---- Extracted records

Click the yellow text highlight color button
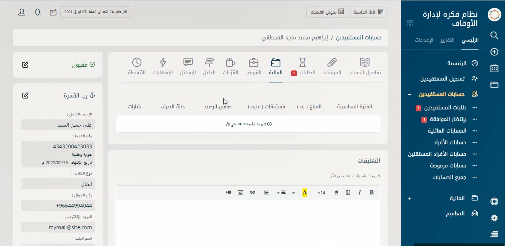Image resolution: width=505 pixels, height=246 pixels. click(x=305, y=192)
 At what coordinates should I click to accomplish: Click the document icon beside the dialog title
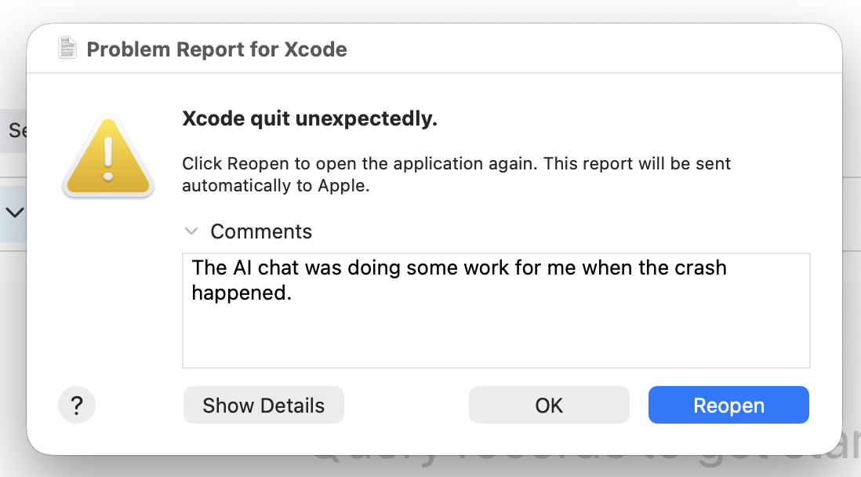(x=67, y=47)
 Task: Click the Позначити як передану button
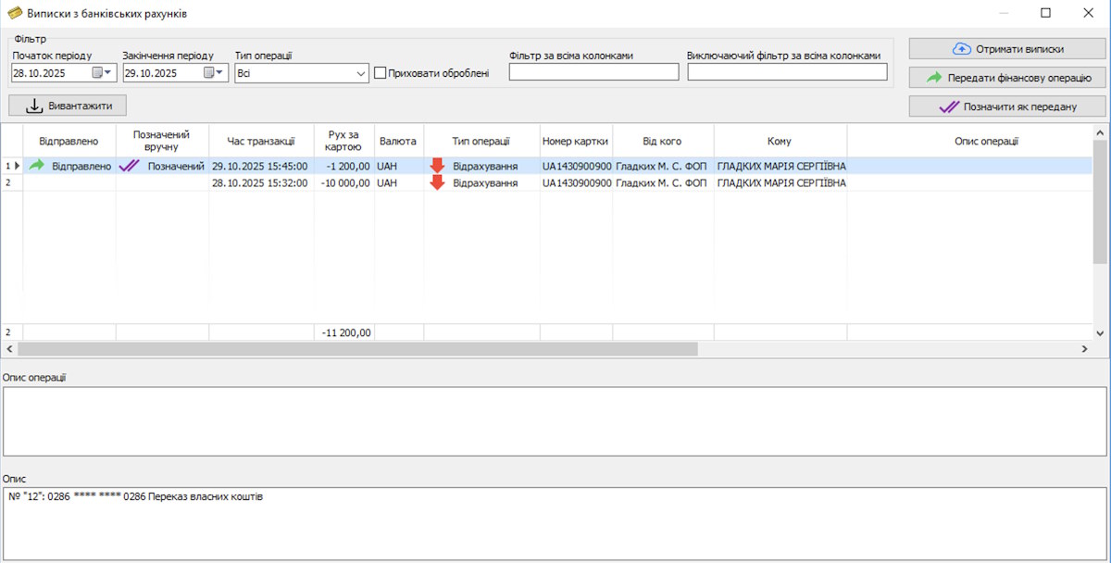[1007, 106]
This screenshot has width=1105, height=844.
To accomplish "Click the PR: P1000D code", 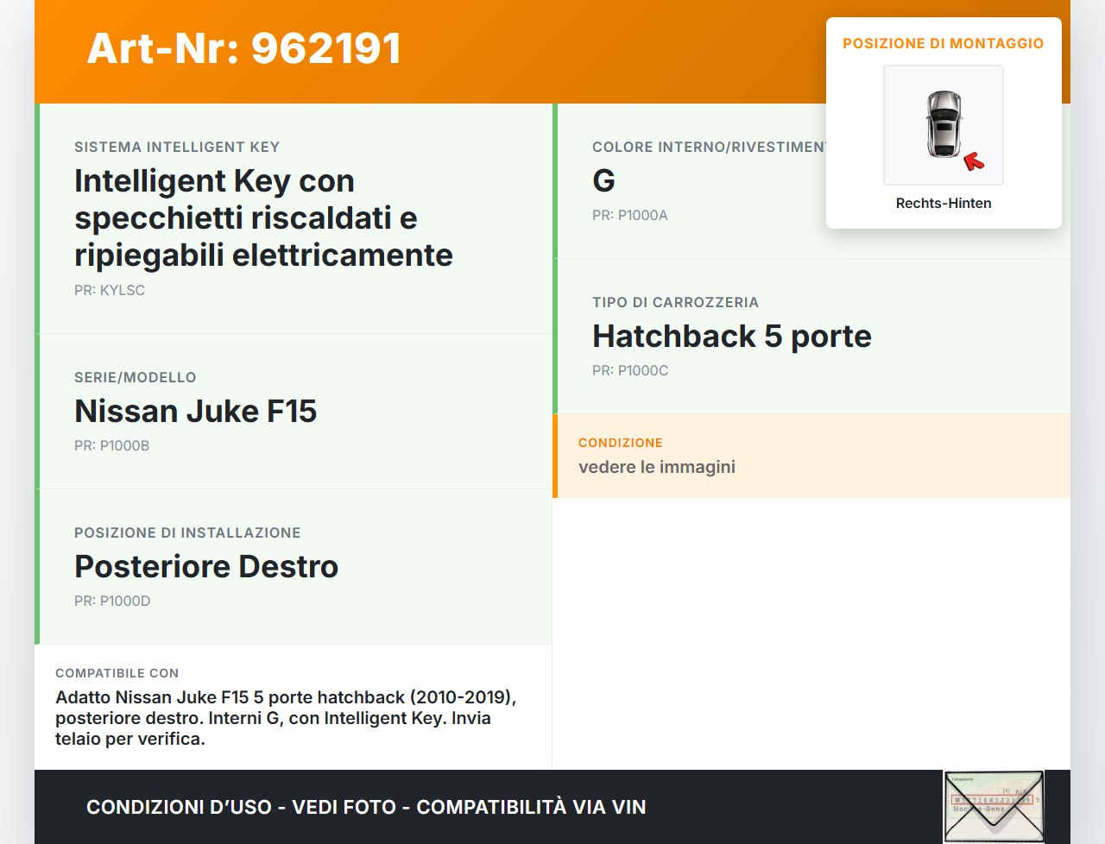I will pyautogui.click(x=112, y=601).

--------

* **Work request**
Set down word for word the lines from the first entry through the line with "This screenshot has width=1105, height=844.", both included, omitting pictures.

* **Solution to the problem**
Click the yellow text highlight color button
Image resolution: width=505 pixels, height=246 pixels. click(x=305, y=192)
 At what coordinates should I click to accomplish: Click the document icon beside the dialog title
(x=67, y=47)
 Task: Click the Позначити як передану button
[1007, 106]
This screenshot has width=1105, height=844.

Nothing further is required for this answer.